The record clocks in at about 50 minutes, but the kicker is that it’s divided into only three lengthy tracks. Normally something like this would bore me, as compositions this long in black metal often seem to meander, in my opinion.
But, that’s not the case on Decathexis. Each song unfolds into a multitude of different segments that flow gracefully from point to point without losing a sense of urgency or purpose. Their label posits the release as gaining strength from its death, doom, jazz, and industrial influences. I’d also add a slight rock-and-roll influence to that mix as well, especially in a few of the solos and the opening riffs present on the third song.
All of those genre references are accurate, especially the prominence of the jazz element as an absolutely ripping sax solo rears its head partway into “I. Symptom” before the blackness again takes over, which segues into an eerie piano-led doomy swirl of soundscape-type madness until the song re-gathers its strength in the following minutes to come.
The following two tracks, “II. Diagnosis” and “III. Prognosis”, follow a similar deconstructionist approach to black metal that’s seemingly driven only by a desire to disgust, with the only warmth found in the continued use of saxophone solos along with some sparse (yet eerie) piano playing.
Fans of Deathspell Omega, Devouring Star, Svart Crown, and especially this year’s Schammasch triple album would be wise to check out Decathexis. I’m not quite sure why this release hasn’t been praised more, so click play below and feel it out for yourself.
SHIOYA – THE HALLWAY
When fellow NCS scribe DGR mentioned last year that deathcore and tech-death continue to frequently merge together into one united body, he was spot-on. Much as I’m not a big fan of deathcore, I can respect any group who makes music I dig, labels be damned. This line of thinking applies to Idaho natives Shioya and their new full-length, The Hallway.

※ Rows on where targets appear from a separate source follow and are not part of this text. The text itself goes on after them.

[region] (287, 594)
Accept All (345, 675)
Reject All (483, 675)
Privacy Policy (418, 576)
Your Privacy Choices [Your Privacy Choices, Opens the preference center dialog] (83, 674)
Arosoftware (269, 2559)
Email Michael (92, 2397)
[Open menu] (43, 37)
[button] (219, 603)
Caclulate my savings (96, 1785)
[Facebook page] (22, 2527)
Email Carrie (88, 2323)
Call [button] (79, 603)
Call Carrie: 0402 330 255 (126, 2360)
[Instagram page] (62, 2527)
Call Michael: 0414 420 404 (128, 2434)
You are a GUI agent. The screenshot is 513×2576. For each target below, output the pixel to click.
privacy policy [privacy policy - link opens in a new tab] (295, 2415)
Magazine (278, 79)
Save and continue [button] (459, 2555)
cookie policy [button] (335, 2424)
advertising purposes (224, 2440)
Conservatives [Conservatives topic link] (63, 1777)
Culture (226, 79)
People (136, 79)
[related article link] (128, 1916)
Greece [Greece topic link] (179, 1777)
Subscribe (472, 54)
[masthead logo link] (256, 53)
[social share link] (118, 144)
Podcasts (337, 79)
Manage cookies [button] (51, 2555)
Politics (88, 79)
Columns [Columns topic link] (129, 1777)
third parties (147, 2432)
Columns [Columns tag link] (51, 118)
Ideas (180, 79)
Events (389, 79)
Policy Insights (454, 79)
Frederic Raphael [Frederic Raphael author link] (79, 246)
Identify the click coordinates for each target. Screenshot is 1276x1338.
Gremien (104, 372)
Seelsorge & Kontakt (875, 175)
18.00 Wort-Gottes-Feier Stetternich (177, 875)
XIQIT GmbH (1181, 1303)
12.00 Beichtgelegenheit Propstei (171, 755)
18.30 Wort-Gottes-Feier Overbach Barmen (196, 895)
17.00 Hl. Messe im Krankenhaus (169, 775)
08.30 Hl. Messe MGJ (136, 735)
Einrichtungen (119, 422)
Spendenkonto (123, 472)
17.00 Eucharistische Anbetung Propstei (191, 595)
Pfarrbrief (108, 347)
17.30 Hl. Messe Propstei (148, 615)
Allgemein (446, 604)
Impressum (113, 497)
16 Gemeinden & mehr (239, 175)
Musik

Sure, elements from deathcore are there, but the tech-death and mathcore side of this is what’s more prevalent. But what really adds that something extra to the mix is the experimental side of The Hallway — which ranges among off-kilter grooves, sparse electronica elements, piano-led passages, and frequently exploring softer moments that are carried by a soft Deftones-esque crooning that fits surprisingly well.
If I had to compare them to anyone, Shioya are somewhat sonically comparable to groups like The Schoenberg Automaton or Zygoma (formerly The Zygoma Disposal) mixed with some of the instrumental tapping prowess of Animals As Leaders. But in my opinion, Shioya have a keener songwriting sense than most of their peers toying with a similar sonic mix of ingredients, which helps elevate the material on The Hallway to a higher place.
The Hallway hits like a sledgehammer, but melts your mind like a hit of acid, truly an electrifying experience that’s worthy of your time and attention.
CYPRUS – THE LIBRETTIST
For our last item we have the debut release, The Librettist, by Melbourne, Australia group Cyprus on the docket. The group play a particularly interesting style of what can only be labeled as experimental math grind. The Librettist consists of frantic music that never stays in one place for long, often showing off the weird side of their music as if to prove they truly are an experimental-minded act, but it works. It’s a fun mix of fury and funky strange jam-oriented material.
There’s also a bit of jazz influence woven into some of the songs that reminds me of defunct jazzy mathcore group LyeByMistake, which is another plus. Snippets of death metal also appear at times, too, alongside the occasional bit of groove influence with which to stomp in your skull.
While Cyprus can at times come off as unfocused, I get the feeling this is more purposeful than accidental. Hopefully, the group continues to grow and evolve, as The Librettist shows a lot of promise. If you miss the sound of early Dillinger Escape Plan, this release will drive you wild.